Und doch, doch haben die Hirten dann noch viel mehr gesehen, als sie schließlich an der Krippe standen. Mehr, viel mehr als ihre Augen sehen, ihr Verstand begreifen und ihre Hände fassen konnten. „Das habt zum Zeichen“. Auf diese Spur hatte sie schon der Engel geführt. Und tatsächlich haben sie dieses Kind dann als ein Zeichen verstanden. Als ein großes Hoffnungszeichen, für sich, für diese Welt. So erfüllt, so ergriffen waren sie, so verständig geworden, und so sehen auch wir sie jetzt vor der Krippe stehen. Offenbar hofften sie ja immer noch, dass es irgendwann anders, und besser werden würde, in ihrem eigenen Leben, und in der ganzen, von Krieg und Terror und Gewalt zerrissenen Welt. Dass sich ihre Sehnsucht erfüllen würde, nach Frieden, nach Sicherheit, nach einem guten Leben für alle Menschen.

Und nun verdichtete sich in diesem Kind, das da so armselig vor ihnen lag, mit einem Mal die Hoffnung ihrer ganzen Existenz: es wird doch alles gut mit unserem Leben! Es wird alles gut mit dieser Welt, die von Krieg und Terror, von Gewalt und Hass zerrissen ist. Friede auf Erden und allen Menschen ein Wohlgefallen.

Fast nicht zu fassen, was diese rauen Burschen da gesehen, gehört, mit dem Herzen verstanden und gedeutet haben. Vermutlich waren es ja gar keine besonderen Leute, diese Hirten. Nicht besonders angesehen, nicht besonders gebildet, nicht besonders einflussreich , nicht besonders mächtig und wahrscheinlich auch nicht besonders fromm. Und dennoch so verständig, im wahrsten Sinne des Wortes: in diesem Kind fängt es an, dass sich unsere Sehnsucht, unsere Hoffnung erfüllt, nach Frieden, nach Wohlstand, nach Glück, nach einem guten Leben für alle Menschen. Die Maler aller Zeiten haben die Hirten eben so gemalt, - wir sehen viele solcher Weihnachtsbilder jetzt vor unserem inneren Auge - vor dem Kind kniend, diese selige Gewissheit mit einem Mal in die harten Gesichter eingezeichnet.
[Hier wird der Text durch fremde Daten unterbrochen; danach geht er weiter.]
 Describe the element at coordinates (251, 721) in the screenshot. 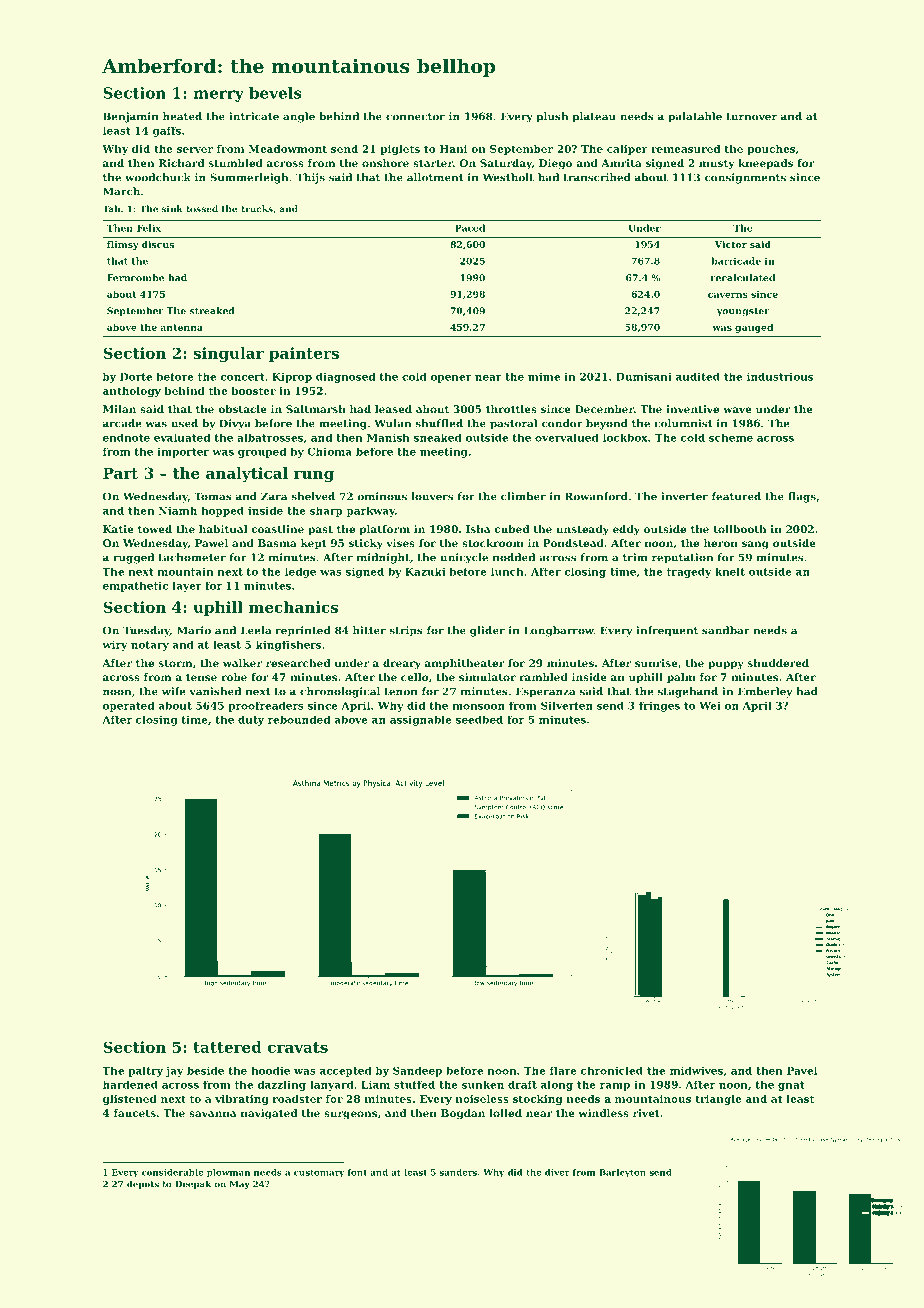

I see `duty` at that location.
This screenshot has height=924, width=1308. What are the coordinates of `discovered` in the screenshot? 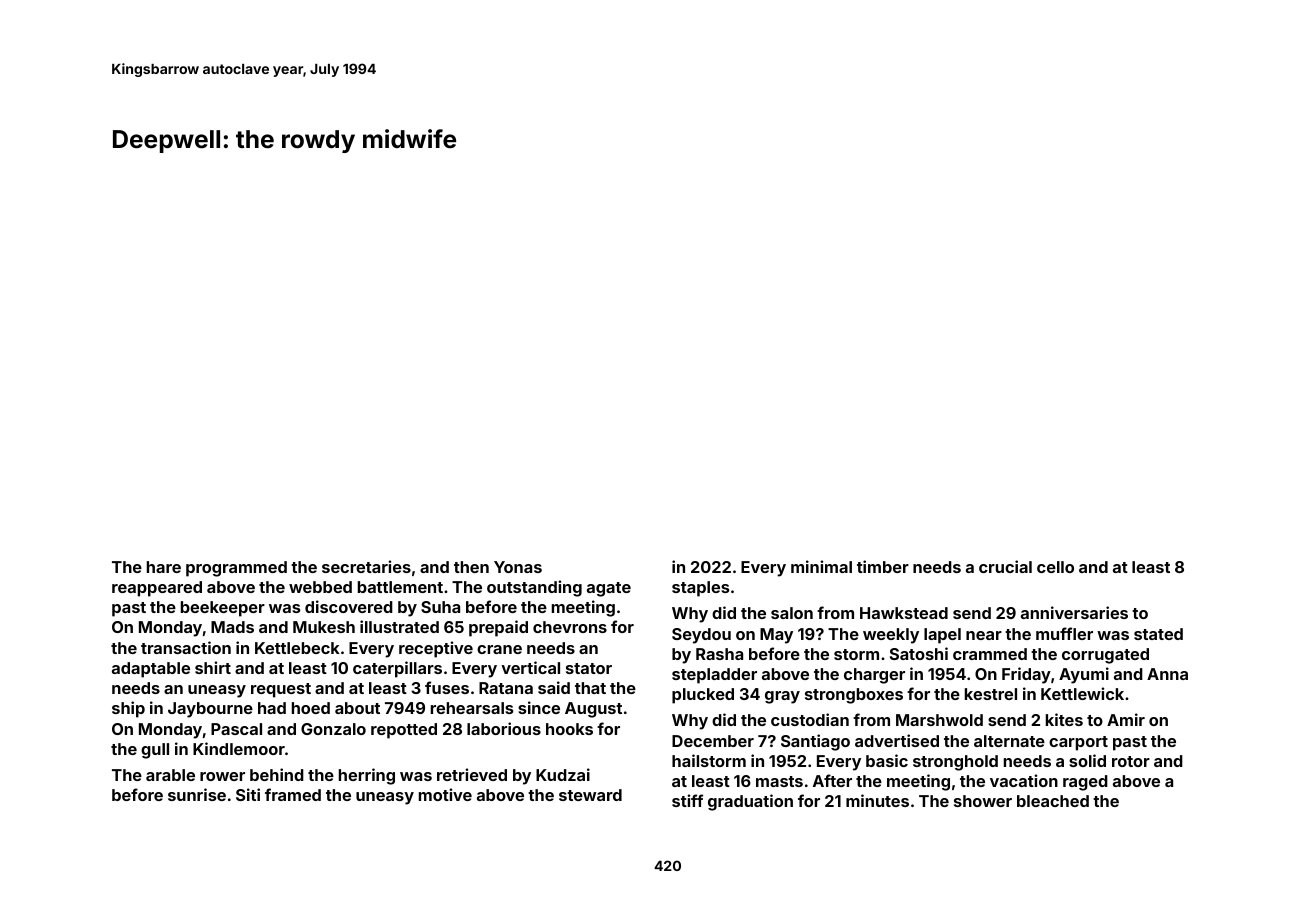 It's located at (349, 606).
Euch ist heute der Heiland geboren. Euch, die ihr auf den Feldern rings um Bethlehem eure Schafe hütet. Euch, die ihr eurer Arbeit nachgeht. Euch, die ihr eure Arbeit verloren habt. Euch, die ihr nicht mehr wisst, wo euch der Kopf steht vor lauter Arbeit und Anforderung. Euch, die ihr abgekämpft und müde seid. Euch, die ihr einfach keine Ruhe findet. Euch, um die es inzwischen viel zu ruhig geworden ist. Euch, die ihr auf den Flüchtlingsbooten ums Überleben kämpft. Euch, die ihr in den zerbombten Häusern von Aleppo alle Hoffnung aufgegeben habt. Euch in den Flüchtlingsunterkünften, die ihr zwar euer Leben gerettet habt, aber immer noch keine Lebensperspektive für euch und eure Kinder erkennen könnt.

Wer immer ihr auch seid, wo immer ihr auch lebt, wie gut oder wie elend es um euch steht: euch ist heute der Heiland geboren. Die Freundlichkeit und Menschenliebe Gottes - so drückt der Schreiber des Titusbriefes mit seinen Worten die Botschaft des Engels in unserem Predigttext aus – diese Freundlichkeit ist euch, gerade euch, erschienen. So wahrhaftig erschienen, dass ihr euch selig nennen dürft.

Ein Hauch von Seligkeit: nicht wahr, gestern Abend spürten wir sie auch, ohne dass ich nun gleich das Klischee von den seligen Kinderaugen unter dem Lichterbaum bedienen müsste.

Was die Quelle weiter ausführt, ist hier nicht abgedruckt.